• _Objective_: Collect each line of the data below that contains the string "screenshot" and copy it in full. Treat the match as case-sensitive.

• _Input records_:

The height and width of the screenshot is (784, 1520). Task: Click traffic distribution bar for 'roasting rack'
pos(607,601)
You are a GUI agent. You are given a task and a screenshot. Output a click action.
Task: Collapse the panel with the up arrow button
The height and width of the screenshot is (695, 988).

---

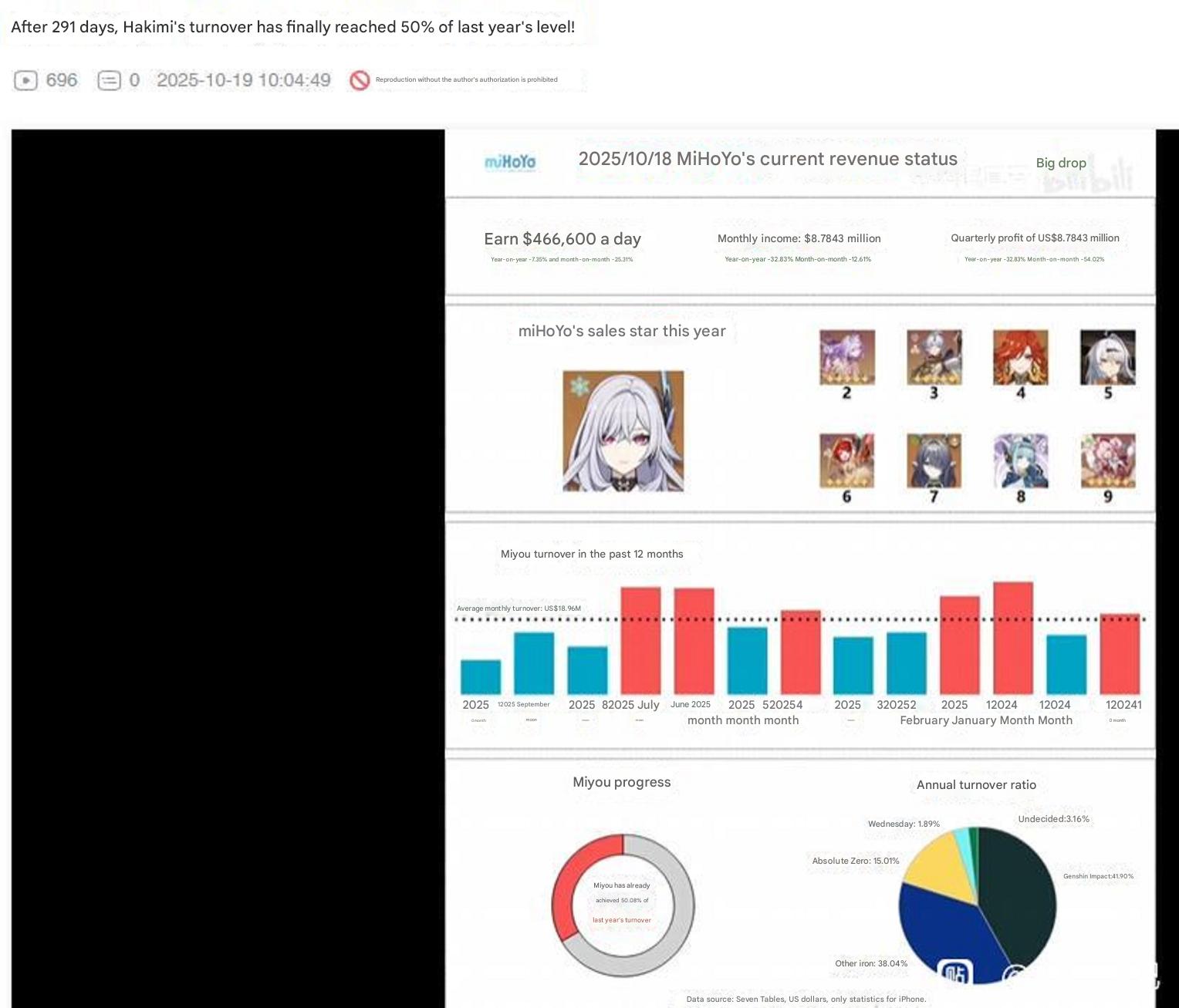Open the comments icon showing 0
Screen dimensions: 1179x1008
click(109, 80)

• _Complete output_:
The height and width of the screenshot is (784, 1520). Task: Click traffic distribution bar for 'roasting rack'
You are a GUI agent. You are given a task and a screenshot. Output a click action.
The height and width of the screenshot is (695, 988).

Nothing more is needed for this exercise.